• EXERCISE BRIEF:
Write out the data word for word, starting at the line containing "The width and height of the screenshot is (822, 418)." and ending at the line containing "click(366, 661)", with both of those lines included and the pictures left out.

• DATA RECORDS:
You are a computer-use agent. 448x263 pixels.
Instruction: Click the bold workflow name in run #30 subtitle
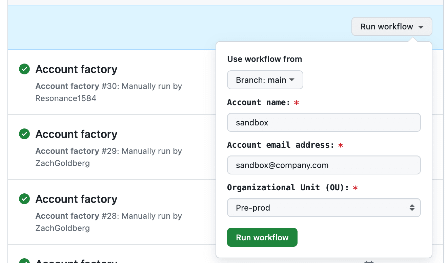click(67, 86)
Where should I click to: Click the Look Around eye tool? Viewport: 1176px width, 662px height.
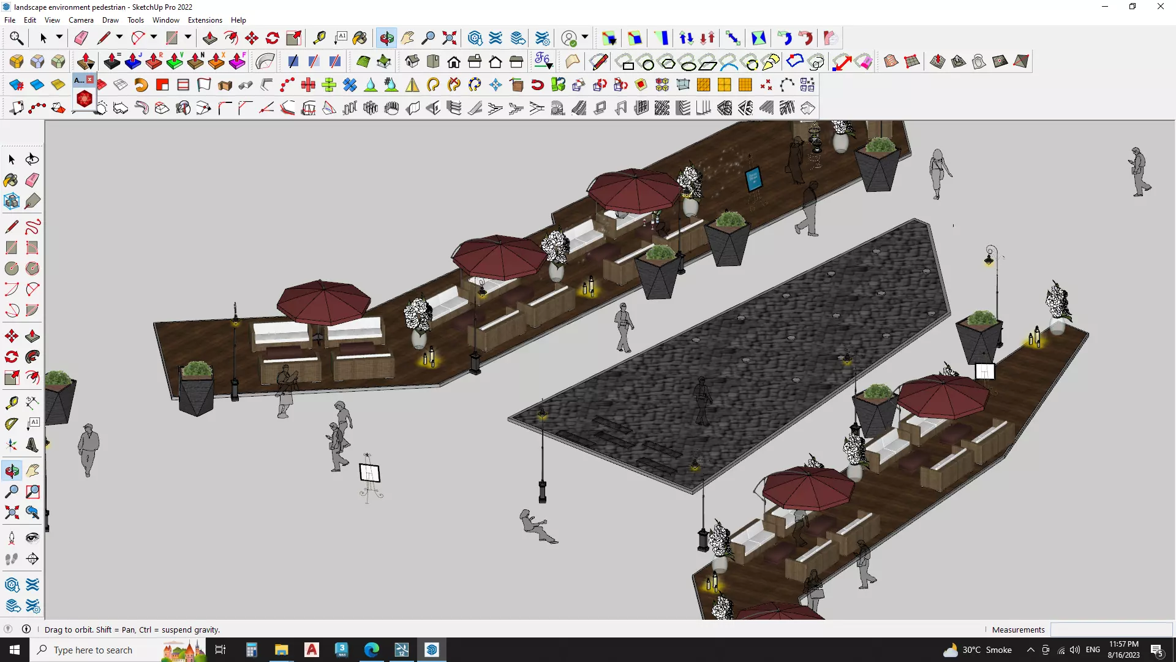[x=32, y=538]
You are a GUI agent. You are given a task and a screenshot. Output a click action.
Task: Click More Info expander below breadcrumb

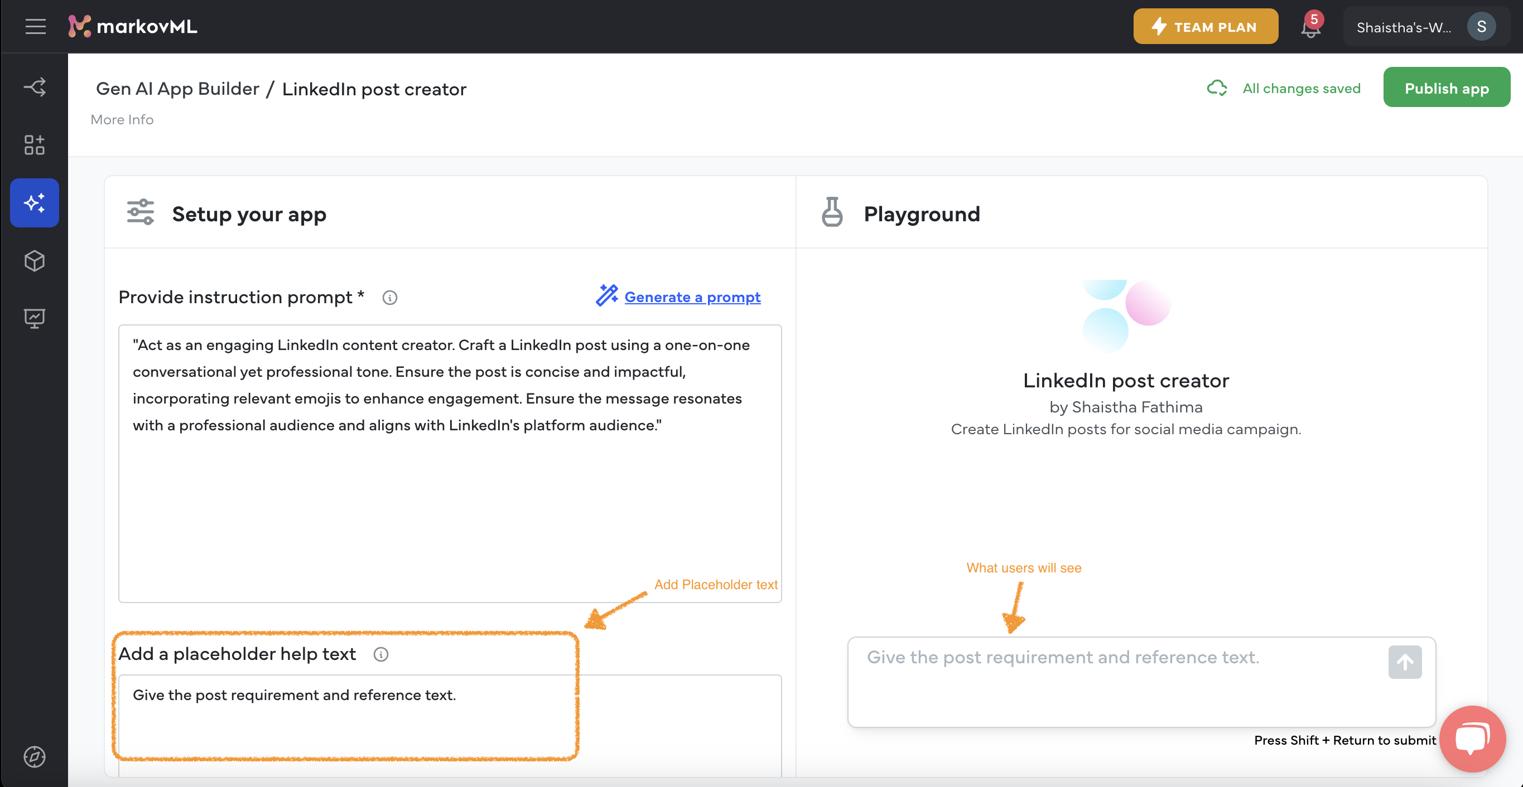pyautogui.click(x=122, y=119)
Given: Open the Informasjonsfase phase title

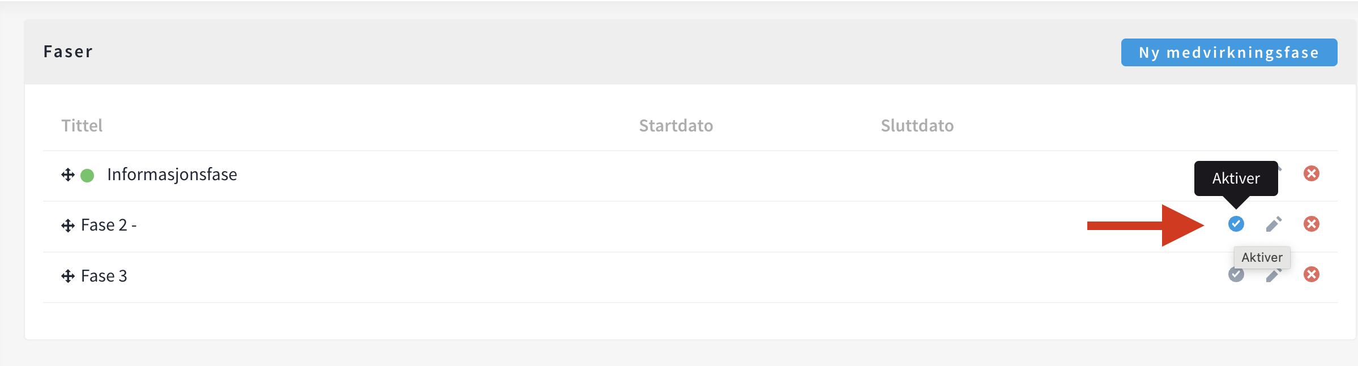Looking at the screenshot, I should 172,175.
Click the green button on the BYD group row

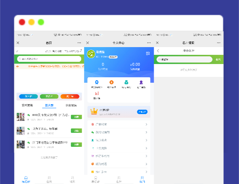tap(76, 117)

...

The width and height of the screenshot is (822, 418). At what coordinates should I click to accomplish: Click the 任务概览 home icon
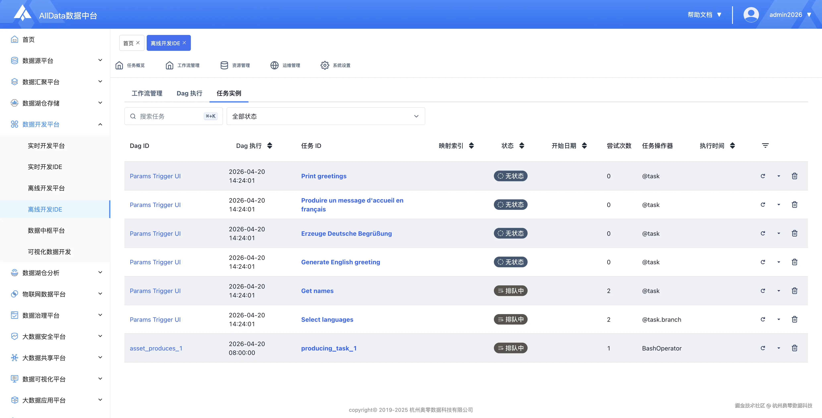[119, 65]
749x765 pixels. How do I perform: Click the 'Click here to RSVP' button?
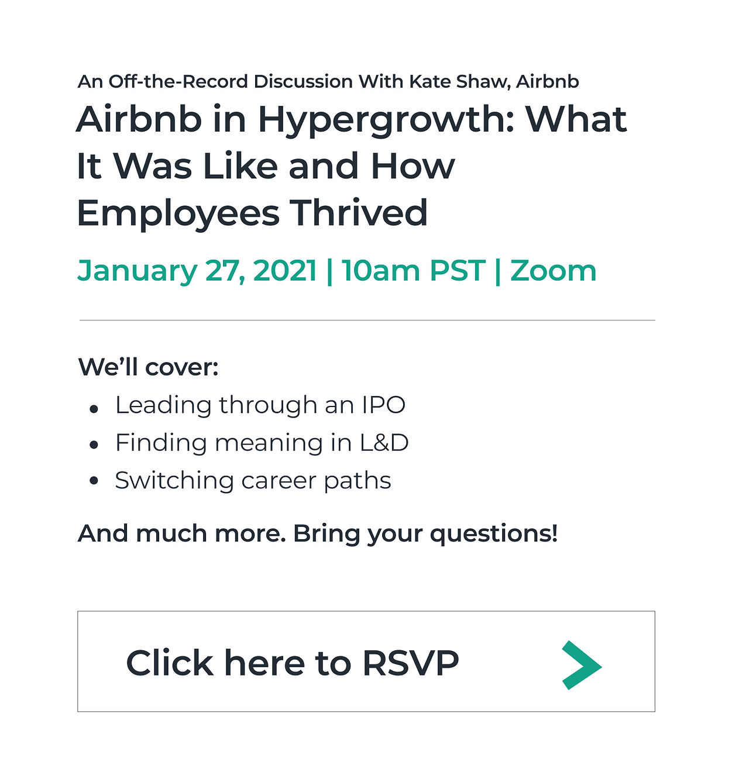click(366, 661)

...

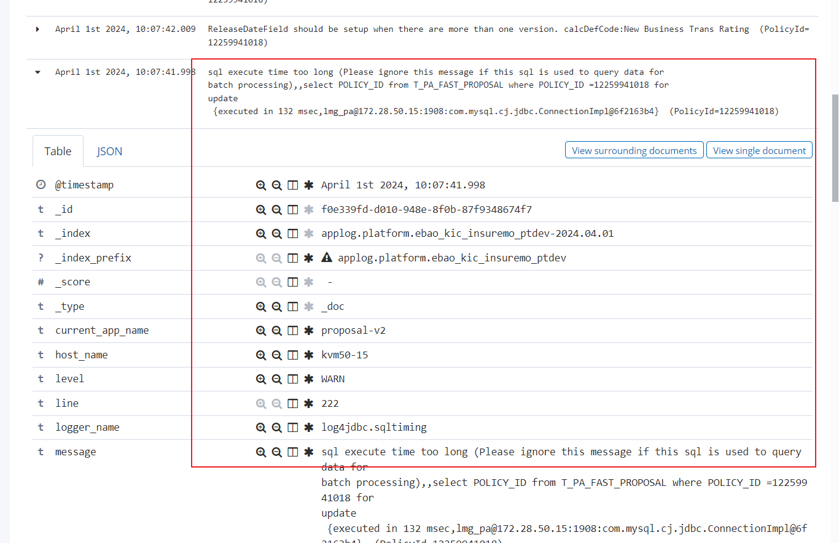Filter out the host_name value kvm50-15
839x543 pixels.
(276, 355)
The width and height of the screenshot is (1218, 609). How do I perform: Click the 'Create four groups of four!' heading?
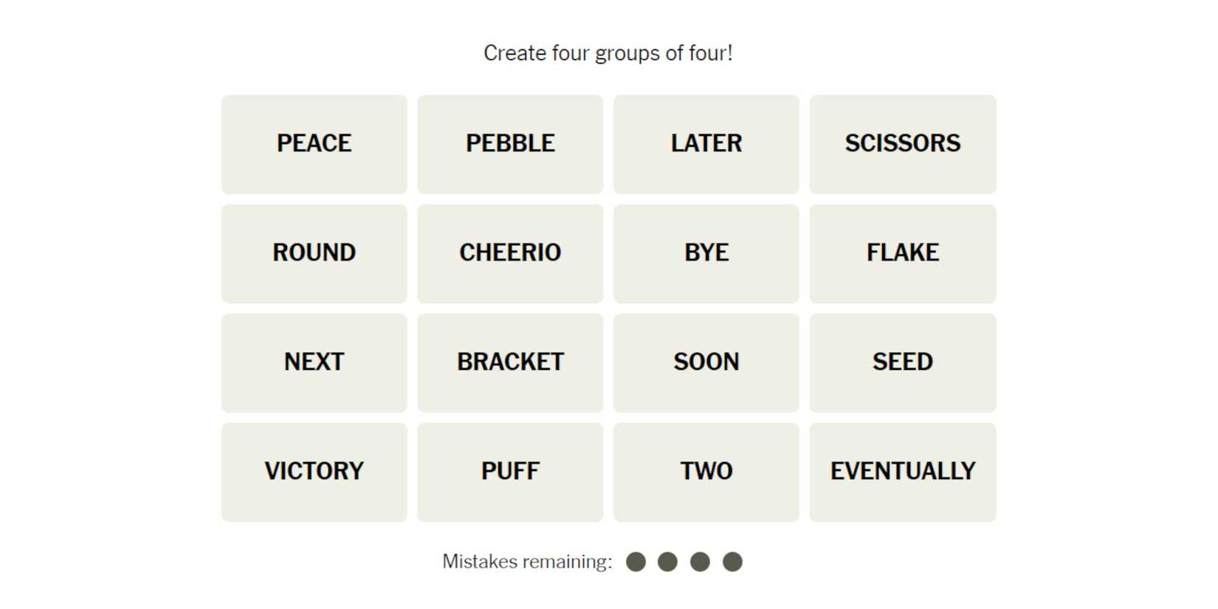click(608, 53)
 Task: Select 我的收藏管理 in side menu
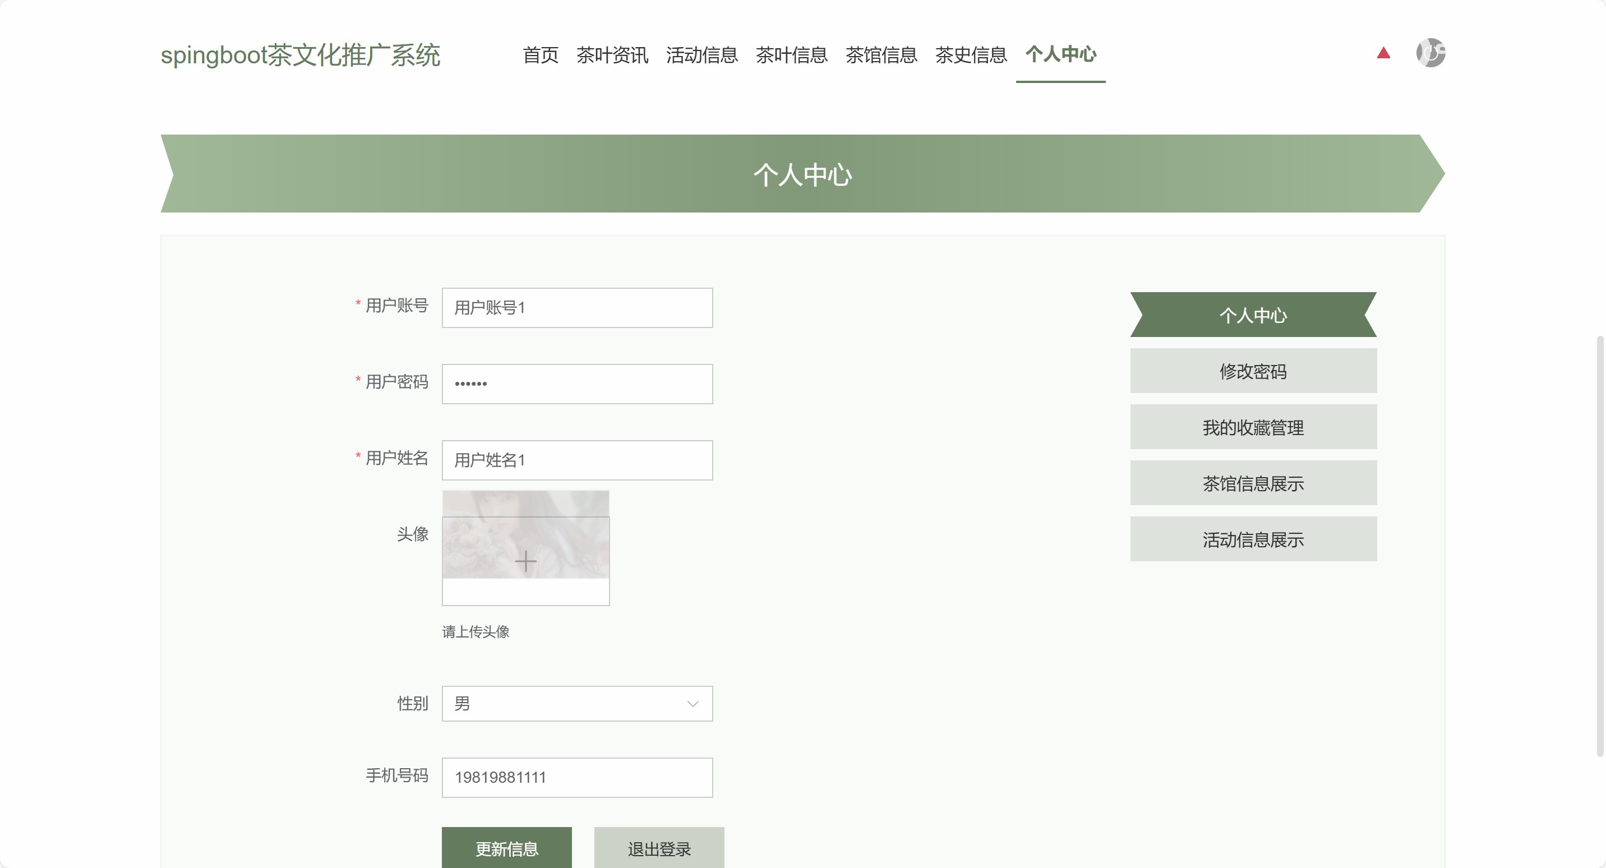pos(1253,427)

• SOLUTION FOR THIS PROBLEM:
The width and height of the screenshot is (822, 418). At what coordinates should I click to accomplish: Click the 任务概览 home icon
[119, 65]
749x765 pixels. How do I perform: Click the 'Click here to RSVP' button?
click(366, 661)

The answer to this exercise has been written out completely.